The Interview Problem: LeetCode 1192
LeetCode 1192 "Critical Connections in a Network" is the canonical bridge problem. It gives you n servers and a list of connections, and asks for every connection whose removal would isolate at least one server.
It is marked Hard. Not because the algorithm is deeply complicated, but because it has three distinct failure modes stacked in sequence:
- Recognizing that "critical connections" means bridges is the first hurdle. Nothing in the problem statement uses the word "bridge." You are expected to make that translation yourself.
- The naive O(E*(V+E)) approach times out. The problem constraints are basically designed to reject it.

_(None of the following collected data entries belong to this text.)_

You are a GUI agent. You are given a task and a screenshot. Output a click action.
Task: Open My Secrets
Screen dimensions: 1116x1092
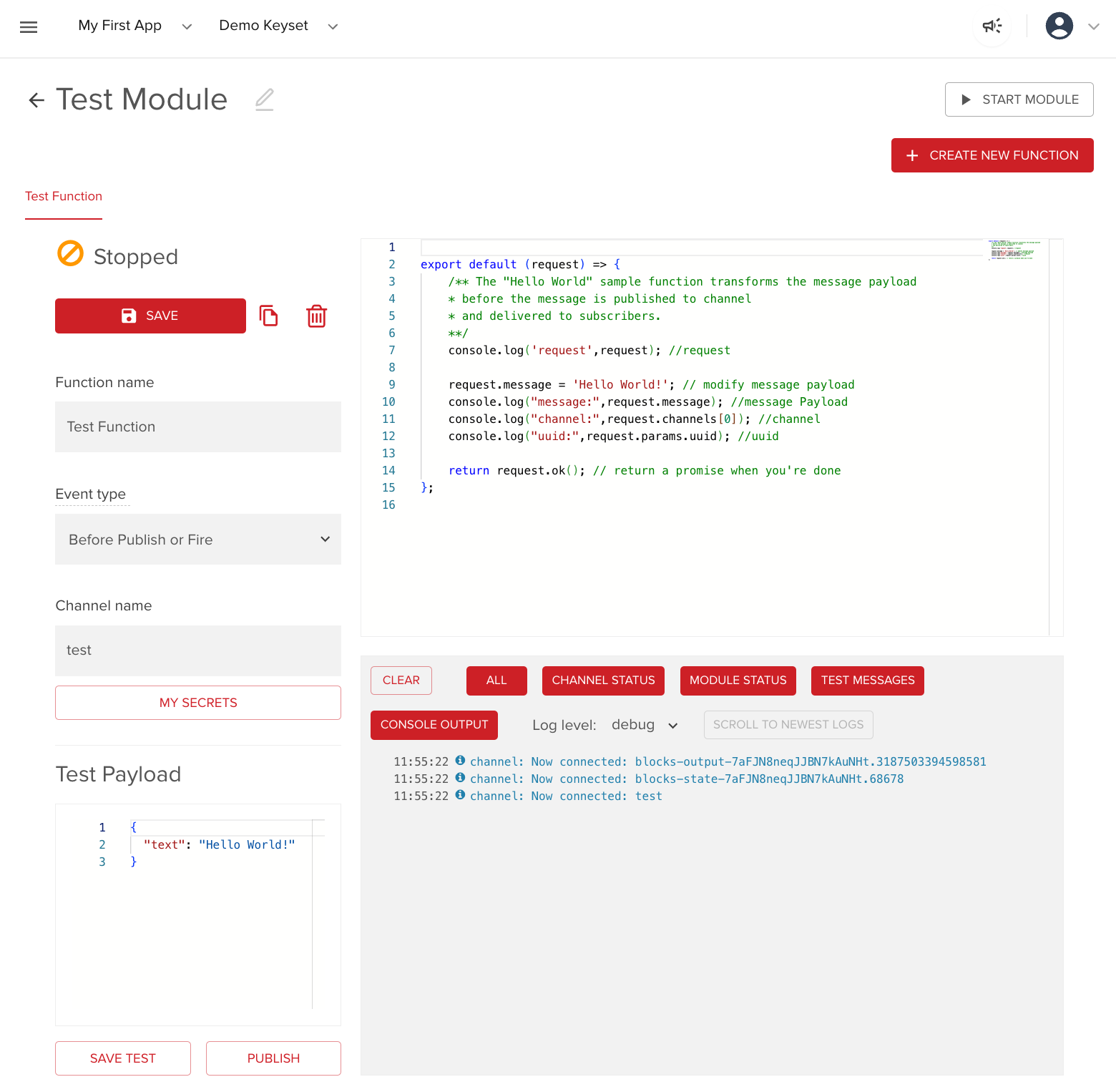pos(198,702)
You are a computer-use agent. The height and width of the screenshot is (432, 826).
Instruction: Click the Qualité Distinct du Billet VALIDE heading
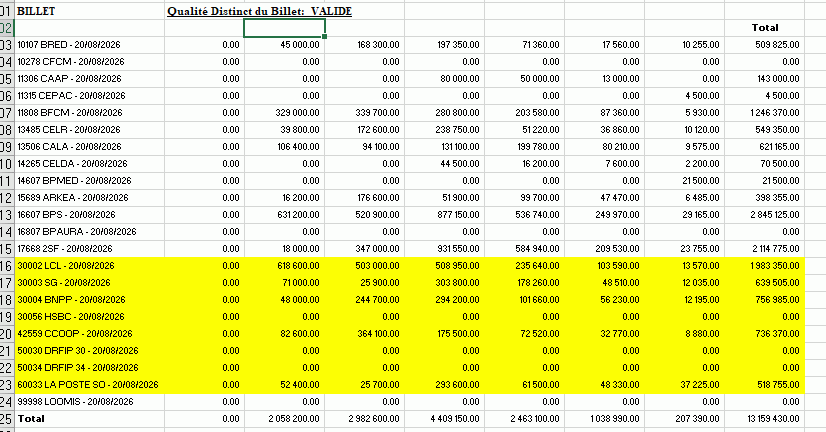tap(259, 11)
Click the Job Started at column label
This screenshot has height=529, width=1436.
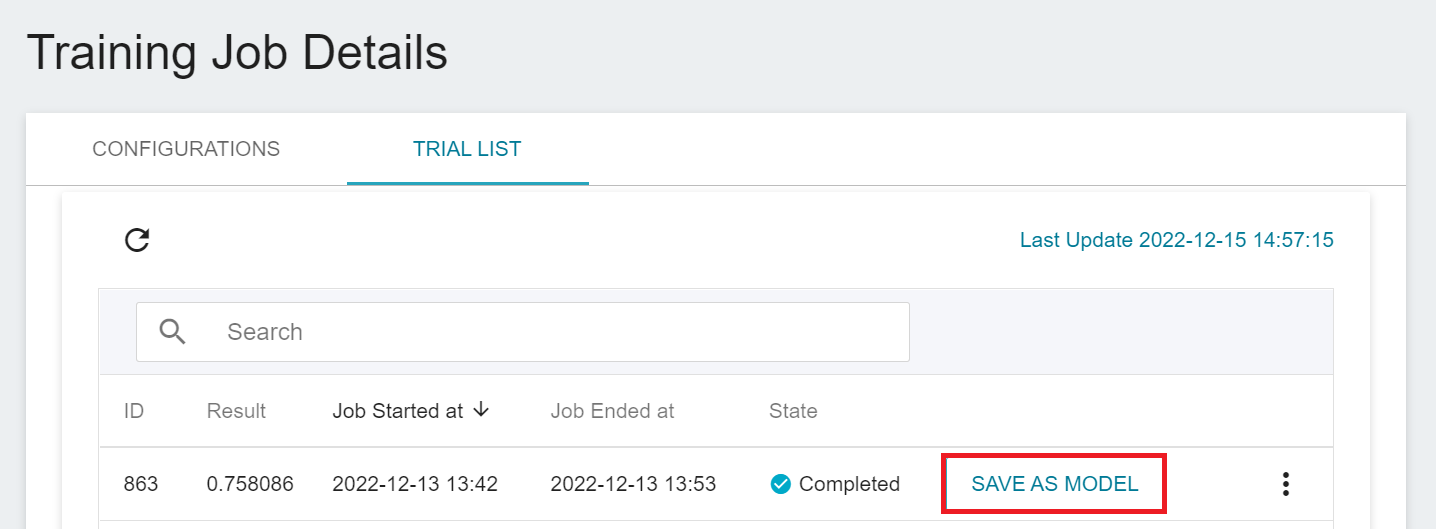point(397,411)
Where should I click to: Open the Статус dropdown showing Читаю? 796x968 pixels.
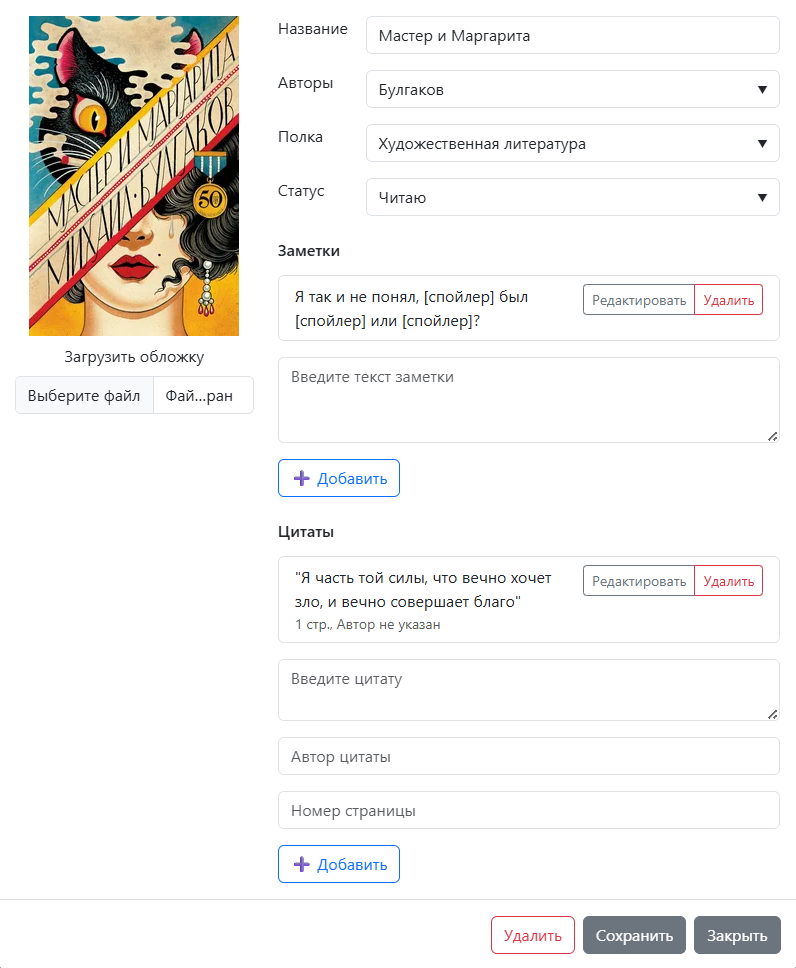pos(572,197)
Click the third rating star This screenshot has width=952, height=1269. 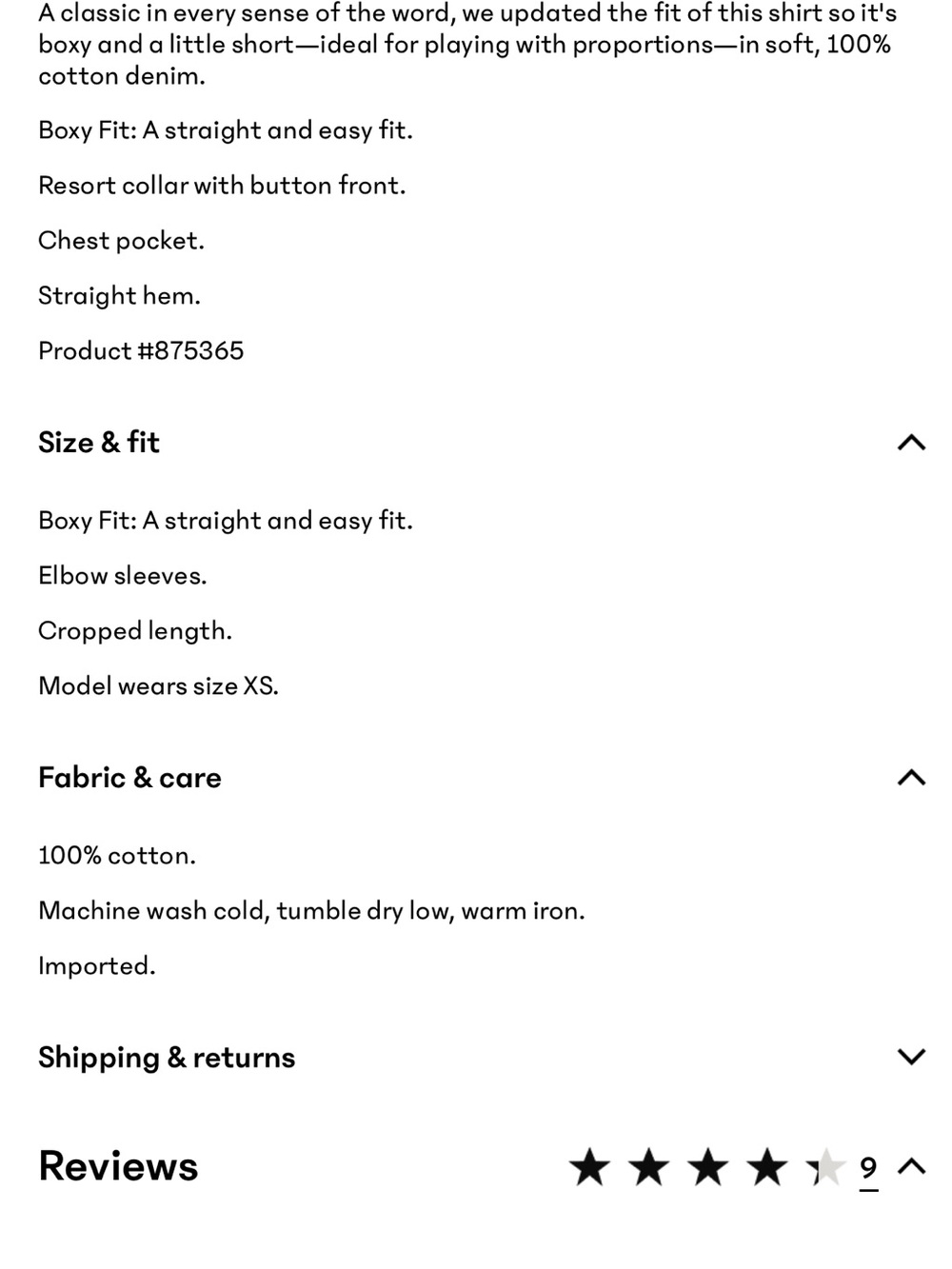pyautogui.click(x=708, y=1167)
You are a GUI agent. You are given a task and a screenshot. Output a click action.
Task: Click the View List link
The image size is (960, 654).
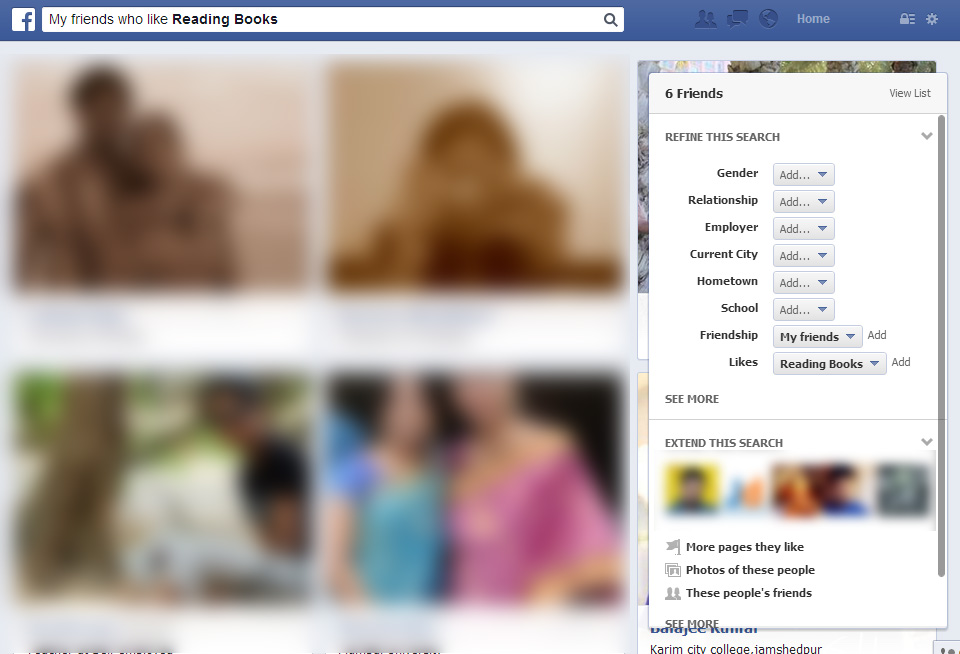(909, 94)
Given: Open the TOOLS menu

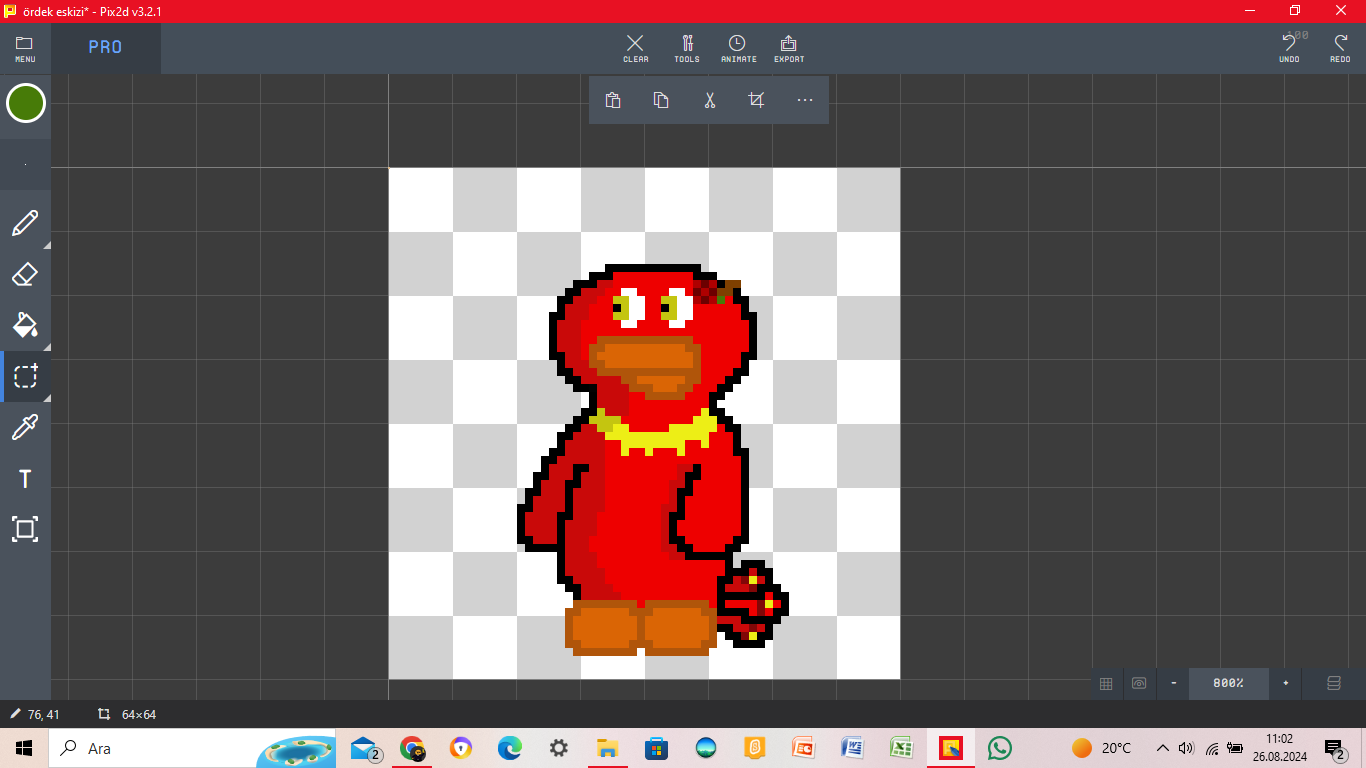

- Parent edge handling bugs produce wrong answers that look random when you try to trace them manually.
If you can implement this cleanly and explain the disc/low invariant out loud while writing the code, this problem turns into a strong performance. The explain-out-loud part is what actually gets you the hire write-up. Tools like SpaceComplexity let you practice exactly that: voice-based DSA mock interviews with rubric feedback on whether your verbal reasoning matches what you are typing.
Where Bridges Show Up
Network resilience. Any single link whose failure would isolate part of a network is a bridge by definition. Internet backbone engineers specifically find and eliminate bridges through redundant routing paths. Every data center with a single uplink is, technically, a graph bridge.
Dependency graphs. If module A is the only path to module B, that import is a bridge. Build systems and package managers reason about this to identify fragile dependencies. That one library that seventeen services depend on, which nobody touches because it works, is load-bearing.
Road networks. Infrastructure planners identify physical bridges and single-road connections to prioritize maintenance and justify adding alternate routes. If you have ever been stuck because one road closed and there was no other way, you experienced a bridge problem firsthand.
Social networks. A person who connects two otherwise separate clusters is a bridge in the social graph. Remove them and the two communities stop talking. This explains why "connectors" are both strategically important and perpetually exhausted.